Title: Hierarchical Clustering: Objective Functions and Algorithms

Abstract: Hierarchical clustering is a recursive partitioning of a dataset into
clusters at an increasingly finer granularity. Motivated by the fact
that most work on hierarchical clustering was based on providing
algorithms, rather than optimizing a specific objective, Dasgupta framed
similarity-based hierarchical clustering as a combinatorial optimization
problem, where a `good’ hierarchical clustering is one that minimizes
some cost function. He showed that this cost function has certain
desirable properties.

We take an axiomatic approach to defining `good’ objective functions for
both similarity and dissimilarity-based hierarchical clustering. We
characterize a set of “admissible” objective functions (that includes
Dasgupta’s one) that have the property that when the input admits a
`natural’ hierarchical clustering, it has an optimal value.

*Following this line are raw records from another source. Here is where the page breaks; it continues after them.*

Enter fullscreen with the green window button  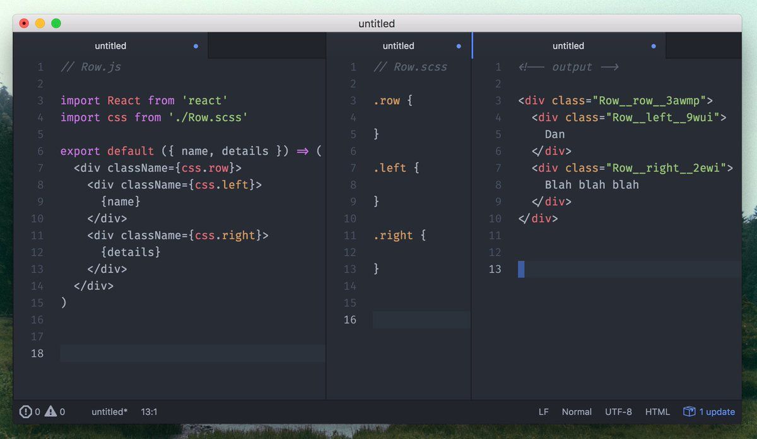[x=56, y=23]
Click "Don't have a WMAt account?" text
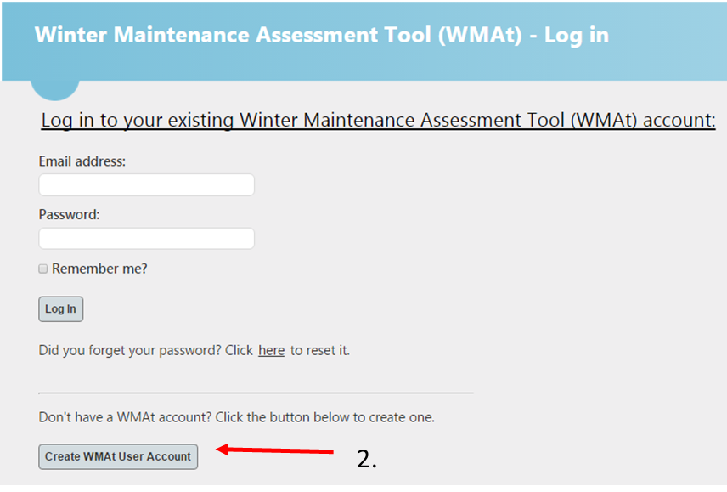The height and width of the screenshot is (492, 727). pos(126,417)
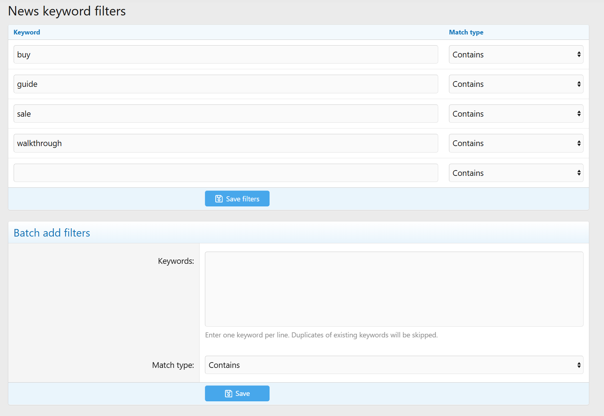The width and height of the screenshot is (604, 416).
Task: Click the floppy disk icon on Save filters
Action: [x=219, y=199]
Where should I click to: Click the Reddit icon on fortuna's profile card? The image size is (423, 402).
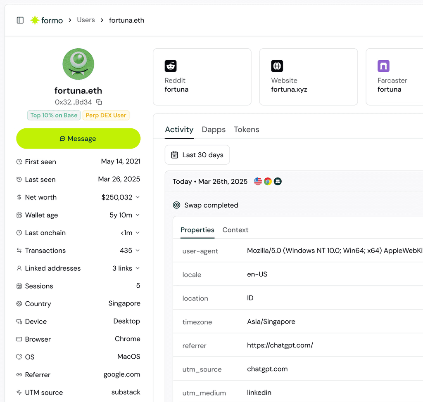(x=170, y=66)
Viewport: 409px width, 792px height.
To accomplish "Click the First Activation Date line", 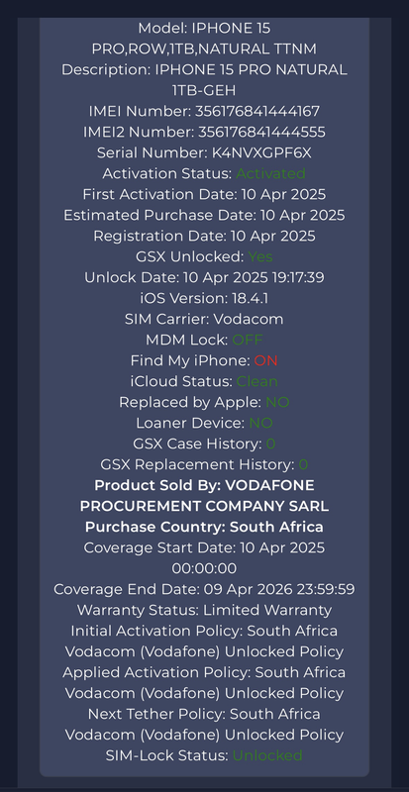I will click(x=204, y=194).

Equipped with a suitable objective function, we analyze the performance
of practical algorithms, as well as develop better algorithms. For
similarity-based hierarchical clustering, Dasgupta showed that the
divisive sparsest-cut approach achieves an O(log^{3/2} n)-approximation.
We give a refined analysis of the algorithm and show that it in fact
achieves an O(sqrt{log n})-approx. (Charikar and Chatziafratis
independently proved that it is a O(sqrt{log n})-approx.). This
improves upon the LP-based O(logn)-approx. of Roy and Pokutta. For
dissimilarity-based hierarchical clustering, we show that the classic
average-linkage algorithm gives a factor 2 approx., and provide a simple
and better algorithm that gives a factor 3/2 approx..

Finally, we consider `beyond-worst-case’ scenario through a
generalisation of the stochastic block model for hierarchical
clustering. We show that Dasgupta’s cost function has desirable
properties for these inputs and we provide a simple 1 +
o(1)-approximation in this setting.

Joint work with Varun Kanade, Frederik Mallmann-Trenn, and Claire Mathieu.